TASK GOAL — Set down all of the records word for word.

(Beginning of DATA TO EXAMINE)

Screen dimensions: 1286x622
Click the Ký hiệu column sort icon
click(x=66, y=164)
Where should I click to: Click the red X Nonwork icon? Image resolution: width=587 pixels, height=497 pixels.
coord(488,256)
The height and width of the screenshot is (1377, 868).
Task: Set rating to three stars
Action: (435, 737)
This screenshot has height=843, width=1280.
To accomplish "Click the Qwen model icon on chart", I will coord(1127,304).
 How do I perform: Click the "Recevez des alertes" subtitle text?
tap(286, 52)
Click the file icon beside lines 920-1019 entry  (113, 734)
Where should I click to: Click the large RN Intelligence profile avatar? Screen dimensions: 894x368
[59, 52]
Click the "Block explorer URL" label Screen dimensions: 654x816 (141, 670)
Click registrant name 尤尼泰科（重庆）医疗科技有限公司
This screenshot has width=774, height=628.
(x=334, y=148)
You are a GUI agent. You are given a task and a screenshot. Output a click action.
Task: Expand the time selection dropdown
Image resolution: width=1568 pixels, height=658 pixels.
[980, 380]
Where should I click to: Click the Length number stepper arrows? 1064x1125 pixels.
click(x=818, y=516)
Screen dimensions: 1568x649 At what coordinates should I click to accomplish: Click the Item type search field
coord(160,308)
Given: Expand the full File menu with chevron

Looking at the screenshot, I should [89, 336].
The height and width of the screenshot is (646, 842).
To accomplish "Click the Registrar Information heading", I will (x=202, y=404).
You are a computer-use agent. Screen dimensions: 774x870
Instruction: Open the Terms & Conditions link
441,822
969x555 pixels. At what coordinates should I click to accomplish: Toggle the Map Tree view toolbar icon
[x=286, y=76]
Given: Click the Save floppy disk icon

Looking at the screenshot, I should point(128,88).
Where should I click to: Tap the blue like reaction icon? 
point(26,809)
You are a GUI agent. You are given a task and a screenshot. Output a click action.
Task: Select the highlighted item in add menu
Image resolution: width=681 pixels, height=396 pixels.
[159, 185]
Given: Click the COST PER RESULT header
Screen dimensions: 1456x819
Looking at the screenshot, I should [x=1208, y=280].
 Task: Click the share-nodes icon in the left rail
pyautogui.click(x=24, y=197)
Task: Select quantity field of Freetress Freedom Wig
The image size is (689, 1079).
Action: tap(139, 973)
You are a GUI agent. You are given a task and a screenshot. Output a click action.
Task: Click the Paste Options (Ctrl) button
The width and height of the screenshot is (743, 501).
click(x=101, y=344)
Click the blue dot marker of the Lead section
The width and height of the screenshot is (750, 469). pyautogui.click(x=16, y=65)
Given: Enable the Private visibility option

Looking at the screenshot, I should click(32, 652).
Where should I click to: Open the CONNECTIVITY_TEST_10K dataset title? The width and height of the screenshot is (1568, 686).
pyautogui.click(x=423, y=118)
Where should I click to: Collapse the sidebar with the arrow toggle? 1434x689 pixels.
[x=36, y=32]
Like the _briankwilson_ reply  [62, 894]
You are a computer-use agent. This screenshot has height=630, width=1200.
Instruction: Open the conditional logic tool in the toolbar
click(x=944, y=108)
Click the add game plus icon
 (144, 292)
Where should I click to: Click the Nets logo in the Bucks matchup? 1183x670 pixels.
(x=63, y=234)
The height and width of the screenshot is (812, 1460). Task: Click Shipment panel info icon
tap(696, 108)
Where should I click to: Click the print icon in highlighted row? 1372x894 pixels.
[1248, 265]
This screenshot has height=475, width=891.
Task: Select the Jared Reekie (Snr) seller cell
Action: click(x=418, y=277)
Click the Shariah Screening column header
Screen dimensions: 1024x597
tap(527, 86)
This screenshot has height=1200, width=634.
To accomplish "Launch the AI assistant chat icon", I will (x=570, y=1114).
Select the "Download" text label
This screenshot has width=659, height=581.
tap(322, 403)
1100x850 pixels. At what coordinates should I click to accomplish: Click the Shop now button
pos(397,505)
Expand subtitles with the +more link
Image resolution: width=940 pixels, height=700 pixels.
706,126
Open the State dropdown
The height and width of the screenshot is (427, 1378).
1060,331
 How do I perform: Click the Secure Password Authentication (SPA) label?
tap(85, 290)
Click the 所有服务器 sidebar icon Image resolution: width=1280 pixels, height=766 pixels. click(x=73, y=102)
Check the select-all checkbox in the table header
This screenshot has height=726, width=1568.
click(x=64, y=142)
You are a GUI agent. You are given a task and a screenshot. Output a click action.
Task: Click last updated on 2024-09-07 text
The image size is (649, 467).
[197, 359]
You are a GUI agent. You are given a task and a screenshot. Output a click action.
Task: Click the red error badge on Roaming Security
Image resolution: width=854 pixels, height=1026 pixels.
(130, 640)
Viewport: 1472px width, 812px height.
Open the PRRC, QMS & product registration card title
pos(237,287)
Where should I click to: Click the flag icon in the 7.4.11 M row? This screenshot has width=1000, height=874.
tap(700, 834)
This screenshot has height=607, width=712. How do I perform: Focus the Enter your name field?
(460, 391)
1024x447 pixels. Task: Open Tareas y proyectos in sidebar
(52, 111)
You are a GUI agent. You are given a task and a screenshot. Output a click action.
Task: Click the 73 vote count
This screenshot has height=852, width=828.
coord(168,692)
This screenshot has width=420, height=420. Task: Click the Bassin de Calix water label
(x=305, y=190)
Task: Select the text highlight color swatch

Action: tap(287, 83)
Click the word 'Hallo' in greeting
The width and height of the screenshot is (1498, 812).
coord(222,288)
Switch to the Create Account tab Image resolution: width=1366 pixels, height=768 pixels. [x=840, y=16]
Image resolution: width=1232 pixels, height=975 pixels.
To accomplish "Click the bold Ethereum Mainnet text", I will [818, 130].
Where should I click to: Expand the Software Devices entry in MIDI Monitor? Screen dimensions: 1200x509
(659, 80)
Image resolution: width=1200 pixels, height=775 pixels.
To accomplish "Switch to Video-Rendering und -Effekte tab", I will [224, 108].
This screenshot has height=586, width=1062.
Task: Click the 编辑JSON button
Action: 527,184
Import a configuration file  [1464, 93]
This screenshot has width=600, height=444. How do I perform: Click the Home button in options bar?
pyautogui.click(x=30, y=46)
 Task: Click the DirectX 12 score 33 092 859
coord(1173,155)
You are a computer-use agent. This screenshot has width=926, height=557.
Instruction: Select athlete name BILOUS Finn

(End of DATA TO EXAMINE)

REPLY —
Screen dimensions: 1286x622
Click the Ký hiệu column sort icon
click(x=66, y=164)
Where should I click to: Click the red X Nonwork icon? Image resolution: width=587 pixels, height=497 pixels.
coord(488,256)
The height and width of the screenshot is (1377, 868).
Task: Set rating to three stars
Action: (435, 737)
This screenshot has height=843, width=1280.
To accomplish "Click the Qwen model icon on chart", I will coord(1127,304).
 How do I perform: Click the "Recevez des alertes" subtitle text?
tap(286, 52)
Click the file icon beside lines 920-1019 entry  (113, 734)
Where should I click to: Click the large RN Intelligence profile avatar? Screen dimensions: 894x368
[59, 52]
Click the "Block explorer URL" label Screen dimensions: 654x816 (141, 670)
Click registrant name 尤尼泰科（重庆）医疗科技有限公司
This screenshot has width=774, height=628.
(x=334, y=148)
You are a GUI agent. You are given a task and a screenshot. Output a click action.
Task: Expand the time selection dropdown
Image resolution: width=1568 pixels, height=658 pixels.
[980, 380]
Where should I click to: Click the Length number stepper arrows? 1064x1125 pixels.
click(x=818, y=516)
Screen dimensions: 1568x649 At what coordinates should I click to accomplish: Click the Item type search field
coord(160,308)
Given: Expand the full File menu with chevron

Looking at the screenshot, I should [89, 336].
The height and width of the screenshot is (646, 842).
To accomplish "Click the Registrar Information heading", I will (x=202, y=404).
You are a computer-use agent. Screen dimensions: 774x870
Instruction: Open the Terms & Conditions link
441,822
969x555 pixels. At what coordinates should I click to accomplish: Toggle the Map Tree view toolbar icon
[x=286, y=76]
Given: Click the Save floppy disk icon

Looking at the screenshot, I should point(128,88).
Where should I click to: Tap the blue like reaction icon? 
point(26,809)
You are a GUI agent. You are given a task and a screenshot. Output a click action.
Task: Select the highlighted item in add menu
Image resolution: width=681 pixels, height=396 pixels.
[159, 185]
Given: Click the COST PER RESULT header
Screen dimensions: 1456x819
Looking at the screenshot, I should [x=1208, y=280].
 Task: Click the share-nodes icon in the left rail
pyautogui.click(x=24, y=197)
Task: Select quantity field of Freetress Freedom Wig
The image size is (689, 1079).
Action: tap(139, 973)
You are a GUI agent. You are given a task and a screenshot. Output a click action.
Task: Click the Paste Options (Ctrl) button
The width and height of the screenshot is (743, 501).
click(x=101, y=344)
Click the blue dot marker of the Lead section
The width and height of the screenshot is (750, 469). pyautogui.click(x=16, y=65)
Given: Enable the Private visibility option

Looking at the screenshot, I should click(32, 652).
Where should I click to: Open the CONNECTIVITY_TEST_10K dataset title? The width and height of the screenshot is (1568, 686).
pyautogui.click(x=423, y=118)
Where should I click to: Collapse the sidebar with the arrow toggle? 1434x689 pixels.
[x=36, y=32]
Like the _briankwilson_ reply  [62, 894]
You are a computer-use agent. This screenshot has height=630, width=1200.
Instruction: Open the conditional logic tool in the toolbar
click(x=944, y=108)
Click the add game plus icon
 (144, 292)
Where should I click to: Click the Nets logo in the Bucks matchup? 1183x670 pixels.
(x=63, y=234)
The height and width of the screenshot is (812, 1460). Task: Click Shipment panel info icon
tap(696, 108)
Where should I click to: Click the print icon in highlighted row? 1372x894 pixels.
[1248, 265]
This screenshot has height=475, width=891.
Task: Select the Jared Reekie (Snr) seller cell
Action: click(x=418, y=277)
Click the Shariah Screening column header
Screen dimensions: 1024x597
tap(527, 86)
This screenshot has height=1200, width=634.
To accomplish "Launch the AI assistant chat icon", I will (x=570, y=1114).
Select the "Download" text label
This screenshot has width=659, height=581.
tap(322, 403)
1100x850 pixels. At what coordinates should I click to accomplish: Click the Shop now button
pos(397,505)
Expand subtitles with the +more link
Image resolution: width=940 pixels, height=700 pixels.
706,126
Open the State dropdown
The height and width of the screenshot is (427, 1378).
1060,331
 How do I perform: Click the Secure Password Authentication (SPA) label?
tap(85, 290)
Click the 所有服务器 sidebar icon Image resolution: width=1280 pixels, height=766 pixels. click(x=73, y=102)
Check the select-all checkbox in the table header
This screenshot has height=726, width=1568.
click(x=64, y=142)
You are a GUI agent. You are given a task and a screenshot. Output a click action.
Task: Click last updated on 2024-09-07 text
The image size is (649, 467).
[197, 359]
You are a GUI agent. You are given a task and a screenshot. Output a click action.
Task: Click the red error badge on Roaming Security
Image resolution: width=854 pixels, height=1026 pixels.
(130, 640)
Viewport: 1472px width, 812px height.
Open the PRRC, QMS & product registration card title
pos(237,287)
Where should I click to: Click the flag icon in the 7.4.11 M row? This screenshot has width=1000, height=874.
tap(700, 834)
This screenshot has height=607, width=712. How do I perform: Focus the Enter your name field?
(460, 391)
1024x447 pixels. Task: Open Tareas y proyectos in sidebar
(52, 111)
You are a GUI agent. You are given a task and a screenshot. Output a click action.
Task: Click the 73 vote count
This screenshot has height=852, width=828.
coord(168,692)
This screenshot has width=420, height=420. Task: Click the Bassin de Calix water label
(x=305, y=190)
Task: Select the text highlight color swatch

Action: tap(287, 83)
Click the word 'Hallo' in greeting
The width and height of the screenshot is (1498, 812).
coord(222,288)
Switch to the Create Account tab Image resolution: width=1366 pixels, height=768 pixels. [x=840, y=16]
Image resolution: width=1232 pixels, height=975 pixels.
To accomplish "Click the bold Ethereum Mainnet text", I will [818, 130].
Where should I click to: Expand the Software Devices entry in MIDI Monitor? Screen dimensions: 1200x509
(659, 80)
Image resolution: width=1200 pixels, height=775 pixels.
To accomplish "Switch to Video-Rendering und -Effekte tab", I will [224, 108].
This screenshot has height=586, width=1062.
Task: Click the 编辑JSON button
Action: 527,184
Import a configuration file  [1464, 93]
This screenshot has width=600, height=444. How do I perform: Click the Home button in options bar?
pyautogui.click(x=30, y=46)
 Task: Click the DirectX 12 score 33 092 859
coord(1173,155)
You are a computer-use agent. This screenshot has width=926, height=557.
Instruction: Select athlete name BILOUS Finn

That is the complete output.